L’été suivant [*](Dixième année de la guerre, 422 avant J.-C.), la trêve d’une année expirait aux jeux Pythiques[*](On admet communément que les jeux Pythiques se célébraient en automne la troisième année de chaque olympiade. Cette époque cadre mal avec la fin de la trêve, qui avait commencé le 10 du mois Élaphébolion (mars-avril). Aussi, pour éluder cette difficulté, a-t-on proposé d’entendre cette phrase comme si la trêve était expirée et que la guerre eût recommencé jusqu’aux jeux Pythiques, à l’occasion desquels une nouvelle trêve aurait eu lieu; explication bien compliquée et qui s’accorde mal avec la précision ordinaire du récit de Thucydide. L’époque des jeux Pythiques est controversée. Ne pourrait-on pas inférer de ce passagequ’ils avaient lieu au printemps? ). Elle durait encore lorsque les Athéniens expulsèrent de leur île les habitants de Délos, comme coupables d’un ancien délit qui, suivant eux, entachait leur caractère sacré.
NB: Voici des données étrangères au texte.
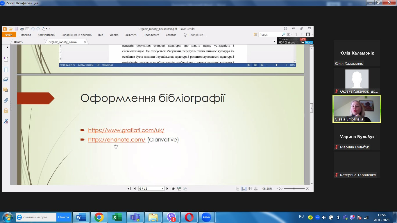Expand the left navigation panel arrow
The image size is (397, 223).
pyautogui.click(x=7, y=47)
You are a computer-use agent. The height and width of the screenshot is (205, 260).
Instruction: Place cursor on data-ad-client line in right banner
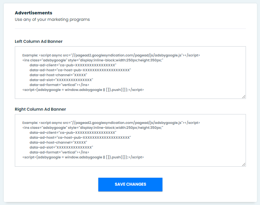tap(73, 133)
D’ailleurs ils trouvaient que ce point manquait encore à la purification mentionnée ci-dessus[*](Voyez liv. III, ch. civ. On reprochait aux Déliens de n’avoir pas toujours respecté la sainteté de leur île. ), et pour laquelle ils avaient cru devoir enlever les tombes des morts. Les Déliens se retirèrent en Asie, à Atramyttion, que Pharnacès leur donna [*](Pharnacès était le père de Pharnabaze et le satrape de la province Dascylitide pour le roi Artaxerxès. Voyez liv. VIII, ch. vi et LVIII. ), et où s’établirent ceux d’entre eux qui le voulurent.
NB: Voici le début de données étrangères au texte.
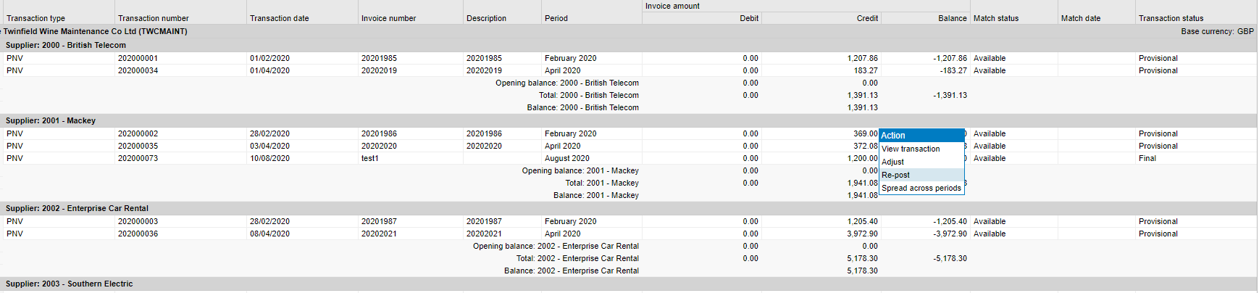This screenshot has height=293, width=1259.
Task: Click the Transaction number column header
Action: 153,18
A l'expiration de la trêve, Cléon obtint des Athéniens d’être envoyé sur le littoral de la Thrace avec douze cents hoplites et trois cents cavaliers d’Athènes, un plus grand nombre d’alliés et trente vaisseaux. Il toucha en premier lieu à Scione, dont le siège durait encore ; et, après avoir renforcé son armée d’un certain nombre d’hoplites tirés des assiégeants, il alla descendre au port des Colophoniens[*](Place maritime appartenant aux Toronéens. On ignore l’origine de son nom et le rapport qu’il pouvait avoir avec la ville de Colophon en Ionie. ), à quelque distance de Torone. Averti par des transfuges que Brasidas n’était pas dans la place et qu’elle avait peu de défenseurs, il marcha contre elle avec ses troupes de terre, et détacha dix vaisseaux pour pénétrer dans le port. Il s’approcha d’abord de la nouvelle enceinte que Brasidas avait élevée pour annexer le faubourg à la ville par le moyen d’une brèche pratiquée dans l’ancien mur.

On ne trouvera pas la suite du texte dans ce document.